EXERCISE BRIEF.
Starting at the line containing "Comments (1042, 1080)" and ending at the line containing "Swim Spa cad", print every line of the material below exactly, both ends included, and stop there.

INPUT.
»»

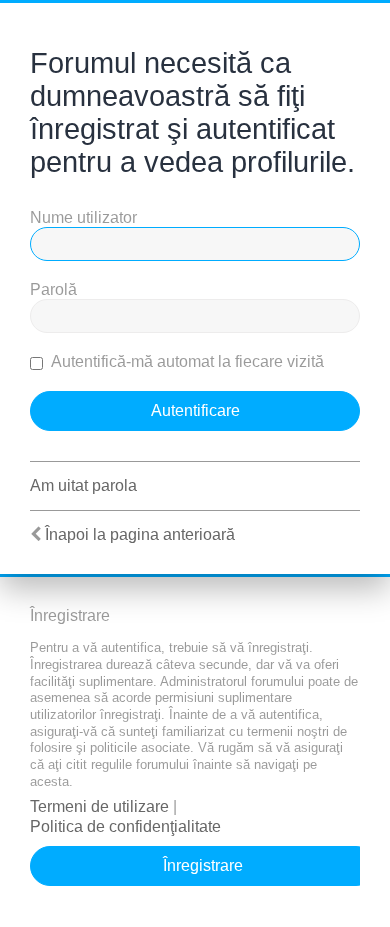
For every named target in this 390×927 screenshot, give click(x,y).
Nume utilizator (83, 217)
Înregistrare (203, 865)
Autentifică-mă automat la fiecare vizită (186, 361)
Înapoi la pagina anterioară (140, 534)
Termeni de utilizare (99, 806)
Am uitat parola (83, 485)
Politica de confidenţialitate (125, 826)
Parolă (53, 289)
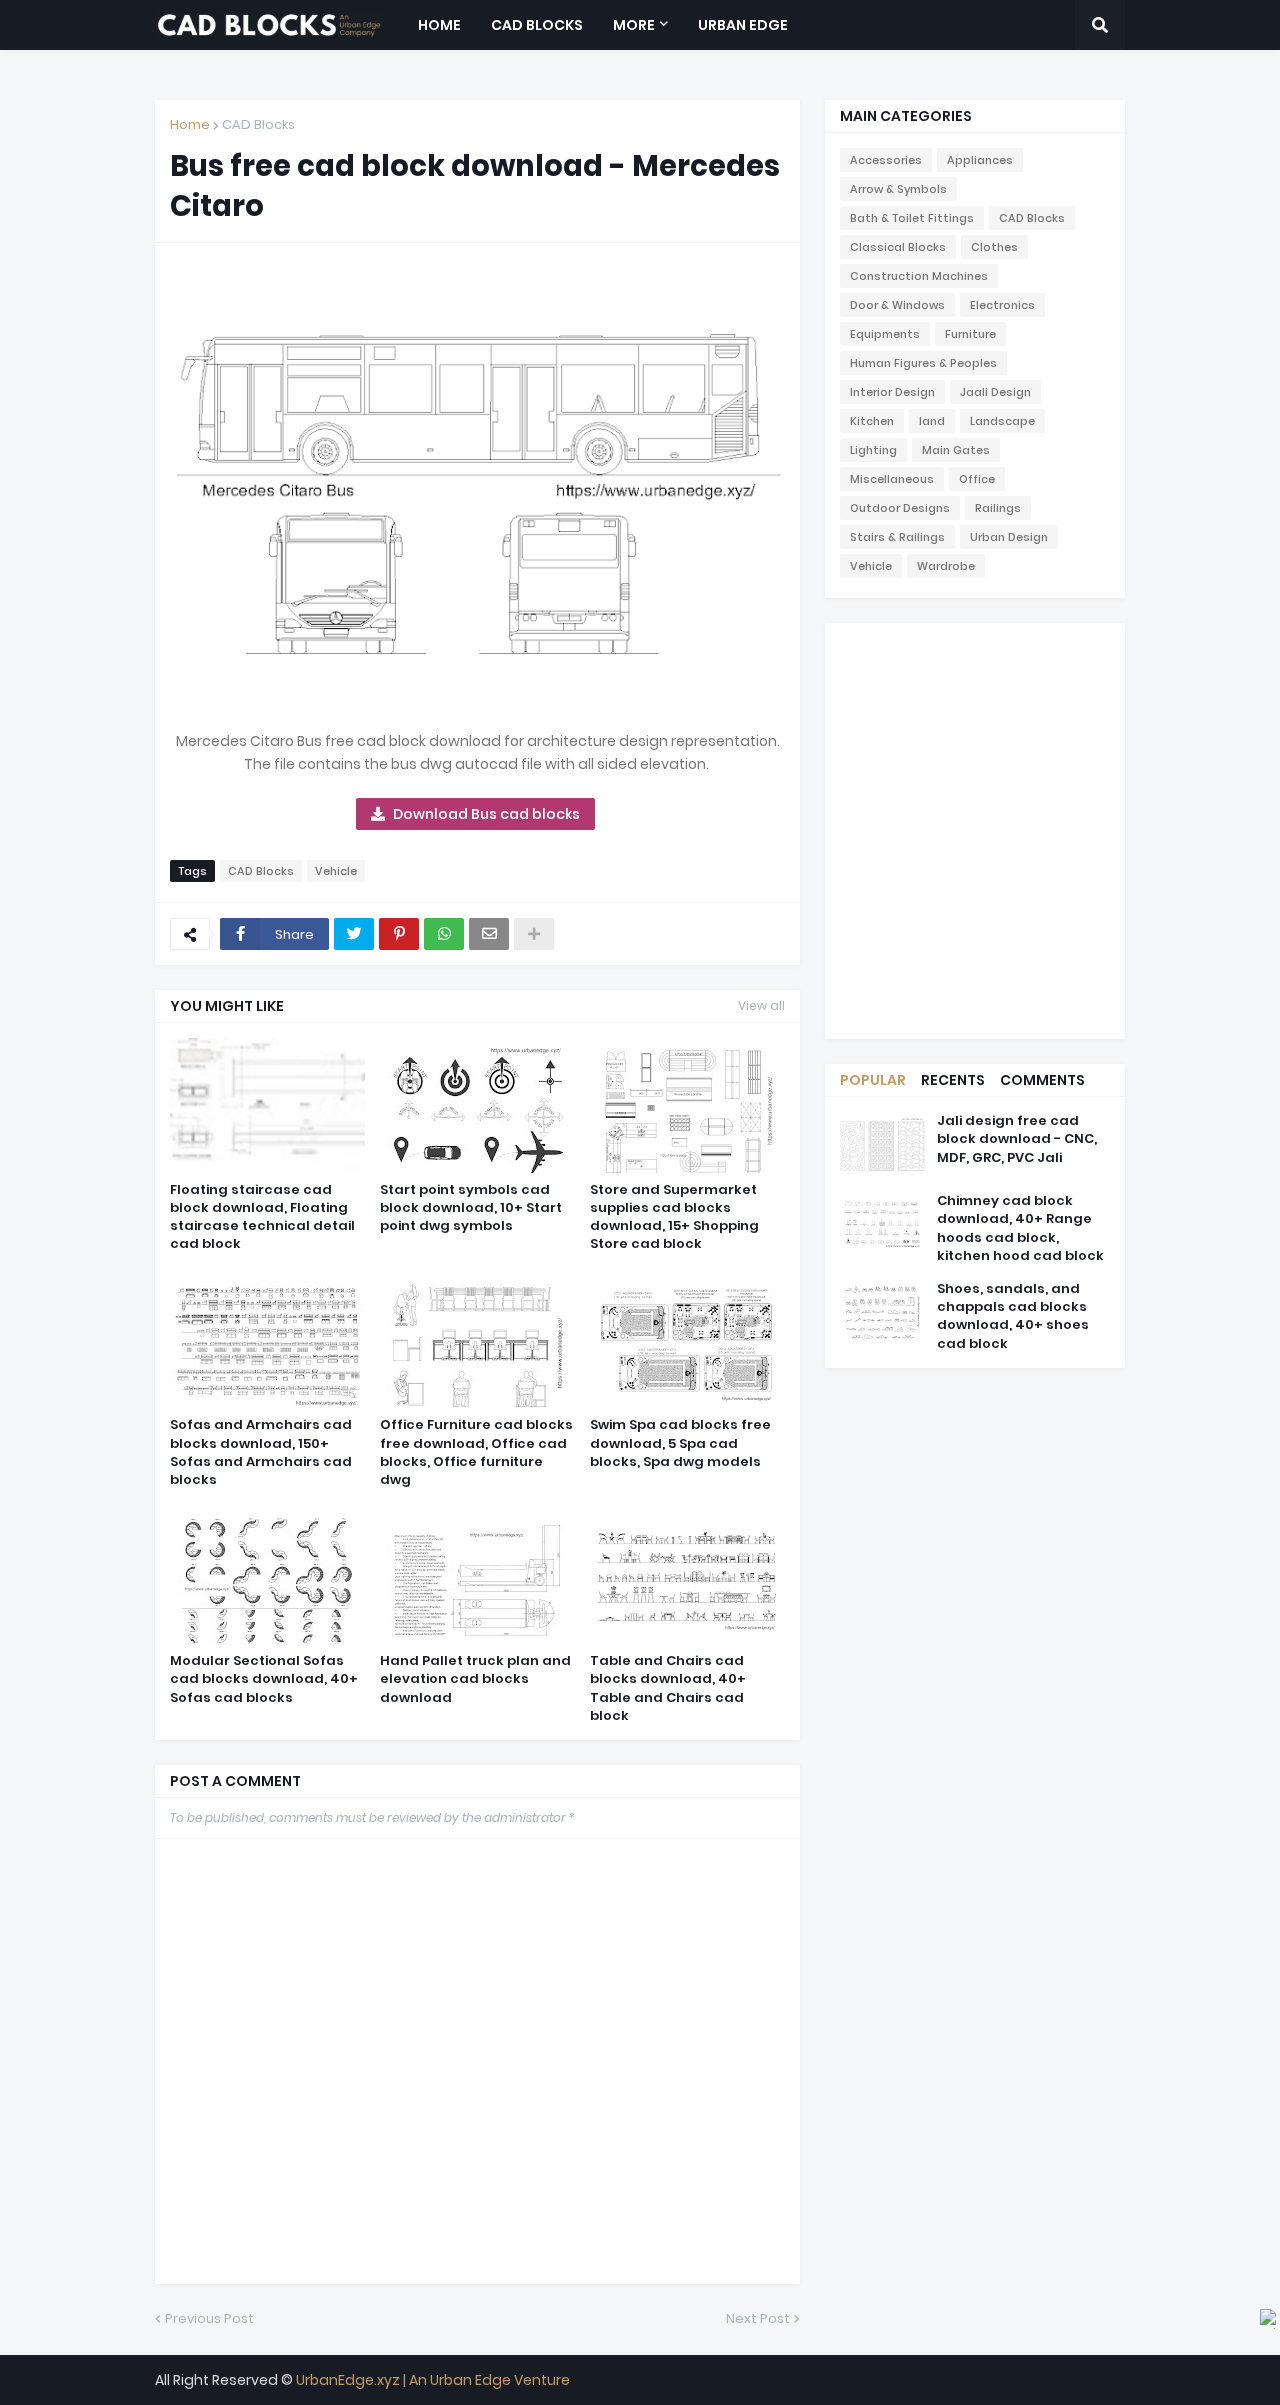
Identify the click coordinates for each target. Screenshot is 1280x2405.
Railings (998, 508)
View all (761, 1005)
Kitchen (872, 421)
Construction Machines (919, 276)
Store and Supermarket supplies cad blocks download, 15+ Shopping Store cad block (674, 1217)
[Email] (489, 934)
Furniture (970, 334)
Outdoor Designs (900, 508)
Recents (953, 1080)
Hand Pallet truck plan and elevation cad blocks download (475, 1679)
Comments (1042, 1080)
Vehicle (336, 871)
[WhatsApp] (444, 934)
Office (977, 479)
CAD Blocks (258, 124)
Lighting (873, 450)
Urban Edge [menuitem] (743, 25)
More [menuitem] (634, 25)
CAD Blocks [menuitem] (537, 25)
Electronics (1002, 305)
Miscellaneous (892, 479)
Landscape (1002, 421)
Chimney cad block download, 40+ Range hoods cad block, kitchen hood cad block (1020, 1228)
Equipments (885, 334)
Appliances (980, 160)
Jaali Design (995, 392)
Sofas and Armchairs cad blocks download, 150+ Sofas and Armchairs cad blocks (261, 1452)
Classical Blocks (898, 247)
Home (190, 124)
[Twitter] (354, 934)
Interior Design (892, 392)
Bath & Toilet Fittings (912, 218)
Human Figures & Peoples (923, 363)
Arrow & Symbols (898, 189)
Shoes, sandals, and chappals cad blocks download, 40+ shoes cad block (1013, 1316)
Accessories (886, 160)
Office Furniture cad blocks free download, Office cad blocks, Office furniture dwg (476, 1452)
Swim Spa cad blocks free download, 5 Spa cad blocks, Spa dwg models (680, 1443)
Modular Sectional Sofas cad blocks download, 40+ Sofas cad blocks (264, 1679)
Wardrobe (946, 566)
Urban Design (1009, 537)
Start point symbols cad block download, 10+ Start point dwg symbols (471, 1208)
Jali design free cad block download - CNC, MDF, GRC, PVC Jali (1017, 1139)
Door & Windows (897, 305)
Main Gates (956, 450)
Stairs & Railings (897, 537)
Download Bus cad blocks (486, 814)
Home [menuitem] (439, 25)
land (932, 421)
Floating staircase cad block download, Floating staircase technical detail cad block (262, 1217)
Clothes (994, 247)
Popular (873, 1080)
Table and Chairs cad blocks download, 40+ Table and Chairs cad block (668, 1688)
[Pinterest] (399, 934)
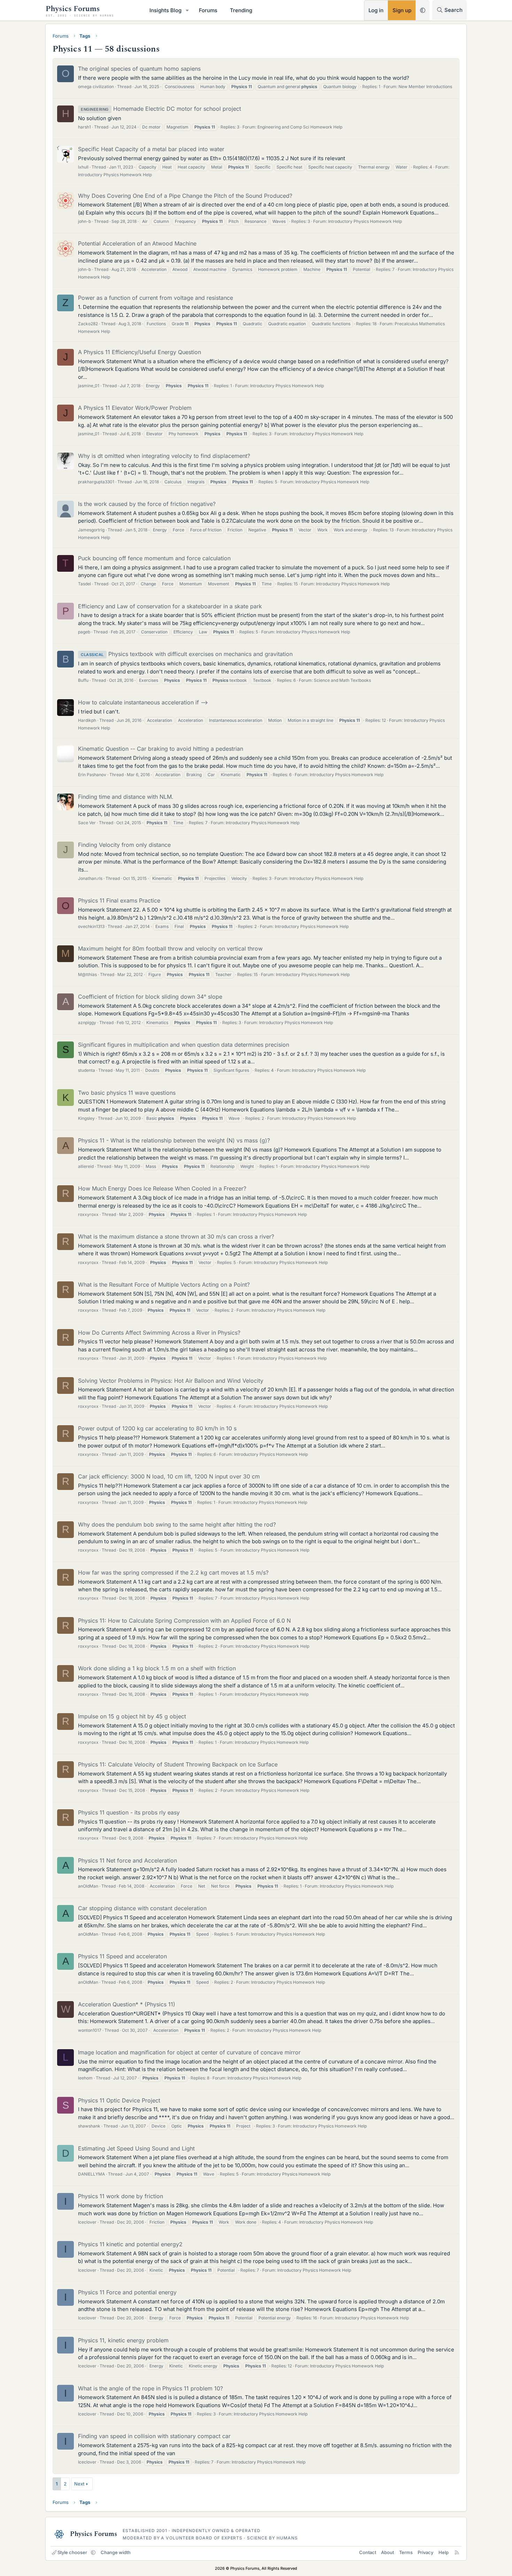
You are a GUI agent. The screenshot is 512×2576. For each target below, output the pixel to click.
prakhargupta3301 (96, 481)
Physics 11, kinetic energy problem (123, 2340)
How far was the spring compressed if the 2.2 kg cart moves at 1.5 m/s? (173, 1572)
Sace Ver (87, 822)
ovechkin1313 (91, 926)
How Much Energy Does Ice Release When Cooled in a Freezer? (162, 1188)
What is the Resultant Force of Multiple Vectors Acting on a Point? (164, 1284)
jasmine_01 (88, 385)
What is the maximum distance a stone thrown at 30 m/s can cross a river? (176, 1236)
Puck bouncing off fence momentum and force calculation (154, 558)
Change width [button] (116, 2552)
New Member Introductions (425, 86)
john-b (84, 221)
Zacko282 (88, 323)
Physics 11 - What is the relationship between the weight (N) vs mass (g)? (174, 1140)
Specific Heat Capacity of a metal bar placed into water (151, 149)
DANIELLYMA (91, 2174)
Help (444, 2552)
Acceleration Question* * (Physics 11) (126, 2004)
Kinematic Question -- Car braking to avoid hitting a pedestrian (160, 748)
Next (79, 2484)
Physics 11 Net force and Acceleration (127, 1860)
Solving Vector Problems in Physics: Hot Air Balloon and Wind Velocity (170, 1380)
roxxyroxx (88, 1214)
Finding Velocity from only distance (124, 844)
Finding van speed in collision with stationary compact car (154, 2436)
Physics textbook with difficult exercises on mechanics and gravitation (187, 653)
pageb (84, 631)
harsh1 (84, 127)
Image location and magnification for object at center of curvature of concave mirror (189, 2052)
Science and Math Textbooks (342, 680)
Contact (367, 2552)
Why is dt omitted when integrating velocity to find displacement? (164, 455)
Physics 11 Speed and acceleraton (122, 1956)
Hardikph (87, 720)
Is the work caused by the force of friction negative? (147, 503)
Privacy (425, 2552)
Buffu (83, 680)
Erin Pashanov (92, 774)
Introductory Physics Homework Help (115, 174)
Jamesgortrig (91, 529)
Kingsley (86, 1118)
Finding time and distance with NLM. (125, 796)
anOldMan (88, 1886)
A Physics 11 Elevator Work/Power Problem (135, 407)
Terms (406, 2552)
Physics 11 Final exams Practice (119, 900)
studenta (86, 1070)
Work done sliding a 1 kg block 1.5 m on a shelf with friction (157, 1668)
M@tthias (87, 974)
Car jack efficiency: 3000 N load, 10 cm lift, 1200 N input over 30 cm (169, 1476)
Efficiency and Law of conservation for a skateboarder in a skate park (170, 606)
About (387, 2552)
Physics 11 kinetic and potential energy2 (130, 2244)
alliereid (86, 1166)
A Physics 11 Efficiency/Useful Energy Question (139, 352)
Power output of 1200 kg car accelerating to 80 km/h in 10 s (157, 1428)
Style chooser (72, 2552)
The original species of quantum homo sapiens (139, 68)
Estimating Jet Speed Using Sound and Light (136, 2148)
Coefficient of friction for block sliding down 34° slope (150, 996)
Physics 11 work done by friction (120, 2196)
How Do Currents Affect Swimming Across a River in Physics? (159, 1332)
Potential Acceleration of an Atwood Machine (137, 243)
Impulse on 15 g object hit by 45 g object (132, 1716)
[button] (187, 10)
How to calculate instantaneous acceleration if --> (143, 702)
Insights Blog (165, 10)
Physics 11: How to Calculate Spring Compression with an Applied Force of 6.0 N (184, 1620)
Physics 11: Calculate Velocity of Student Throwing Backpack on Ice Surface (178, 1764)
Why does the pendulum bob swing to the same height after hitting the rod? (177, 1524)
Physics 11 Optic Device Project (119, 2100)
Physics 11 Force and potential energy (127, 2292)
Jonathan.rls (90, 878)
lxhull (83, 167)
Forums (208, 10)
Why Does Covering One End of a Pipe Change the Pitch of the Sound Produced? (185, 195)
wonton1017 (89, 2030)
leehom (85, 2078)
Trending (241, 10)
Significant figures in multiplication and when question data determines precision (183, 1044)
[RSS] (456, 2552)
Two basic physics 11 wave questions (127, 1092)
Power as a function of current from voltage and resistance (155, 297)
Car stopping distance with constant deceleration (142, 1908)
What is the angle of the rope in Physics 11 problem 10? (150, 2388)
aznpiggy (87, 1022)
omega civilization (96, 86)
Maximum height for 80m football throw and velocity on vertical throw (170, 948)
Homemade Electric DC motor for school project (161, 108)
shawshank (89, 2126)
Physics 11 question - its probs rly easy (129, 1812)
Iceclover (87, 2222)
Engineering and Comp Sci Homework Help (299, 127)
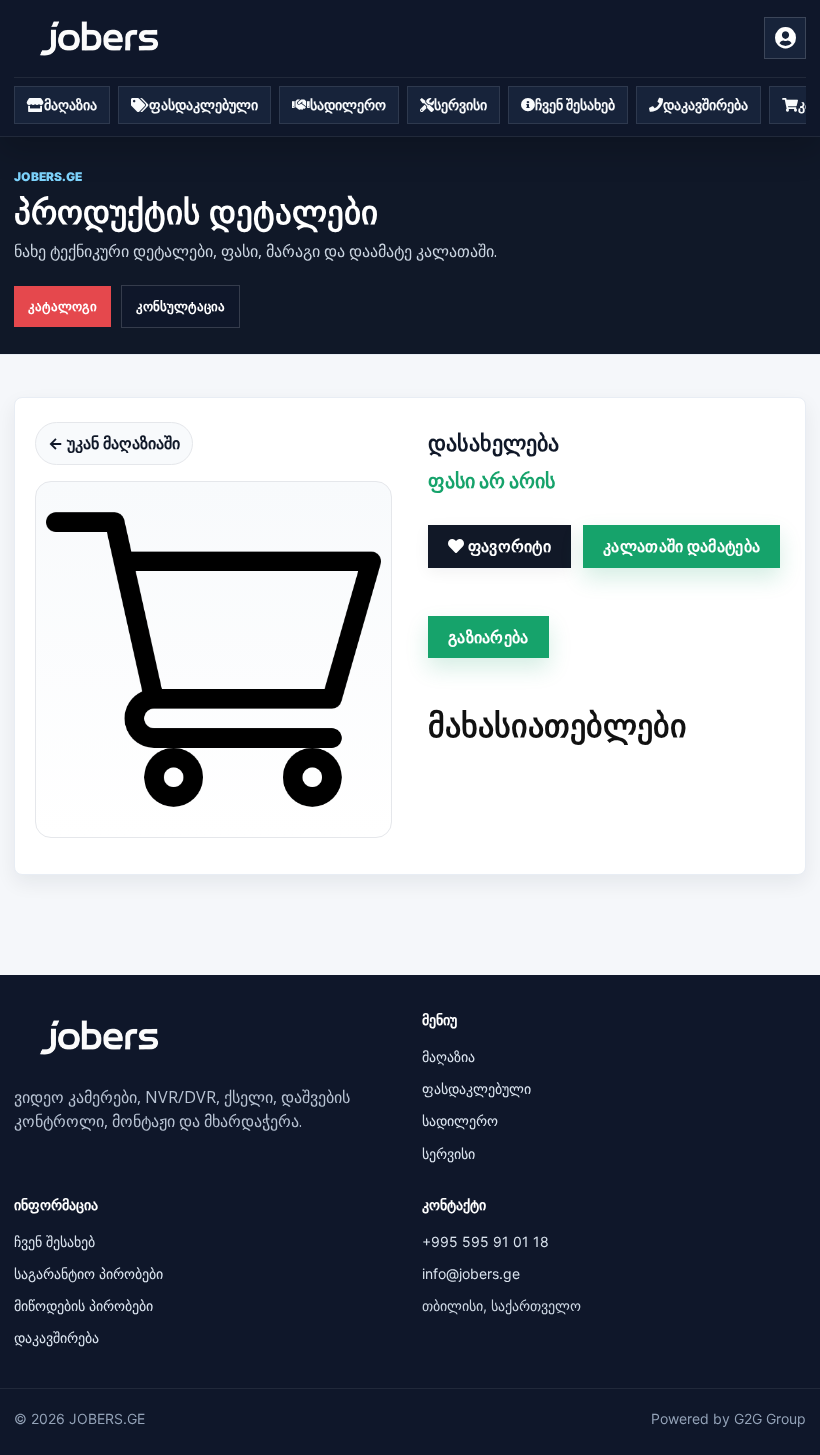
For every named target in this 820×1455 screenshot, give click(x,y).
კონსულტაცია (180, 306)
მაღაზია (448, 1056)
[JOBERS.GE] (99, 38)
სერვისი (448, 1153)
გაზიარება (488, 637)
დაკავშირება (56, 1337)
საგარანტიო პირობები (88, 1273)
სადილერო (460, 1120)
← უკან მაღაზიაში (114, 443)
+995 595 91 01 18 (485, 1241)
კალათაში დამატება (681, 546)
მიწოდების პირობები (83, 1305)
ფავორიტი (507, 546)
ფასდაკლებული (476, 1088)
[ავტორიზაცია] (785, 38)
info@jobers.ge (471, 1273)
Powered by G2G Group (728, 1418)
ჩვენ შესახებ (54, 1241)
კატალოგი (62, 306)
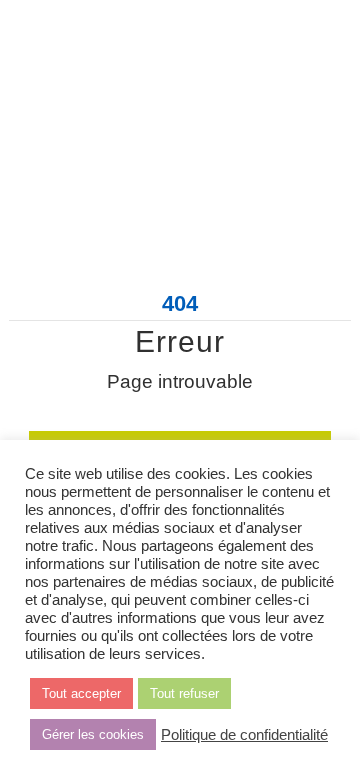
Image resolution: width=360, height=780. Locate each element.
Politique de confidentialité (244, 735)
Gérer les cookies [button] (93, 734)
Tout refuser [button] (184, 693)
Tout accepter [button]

««

SOLVED PROBLEM.
Comments (1042, 1080)
Vehicle (336, 871)
[WhatsApp] (444, 934)
Office (977, 479)
CAD Blocks (258, 124)
Lighting (873, 450)
Urban Edge [menuitem] (743, 25)
More [menuitem] (634, 25)
CAD Blocks [menuitem] (537, 25)
Electronics (1002, 305)
Miscellaneous (892, 479)
Landscape (1002, 421)
Chimney cad block download, 40+ Range hoods cad block, kitchen hood cad block (1020, 1228)
Equipments (885, 334)
Appliances (980, 160)
Jaali Design (995, 392)
Sofas and Armchairs cad blocks download, 150+ Sofas and Armchairs cad blocks (261, 1452)
Classical Blocks (898, 247)
Home (190, 124)
[Twitter] (354, 934)
Interior Design (892, 392)
Bath & Toilet Fittings (912, 218)
Human Figures & Peoples (923, 363)
Arrow & Symbols (898, 189)
Shoes, sandals, and chappals cad blocks download, 40+ shoes cad block (1013, 1316)
Accessories (886, 160)
Office Furniture cad blocks free download, Office cad blocks, Office furniture dwg (476, 1452)
Swim Spa cad blocks free download, 5 Spa cad blocks, Spa dwg models (680, 1443)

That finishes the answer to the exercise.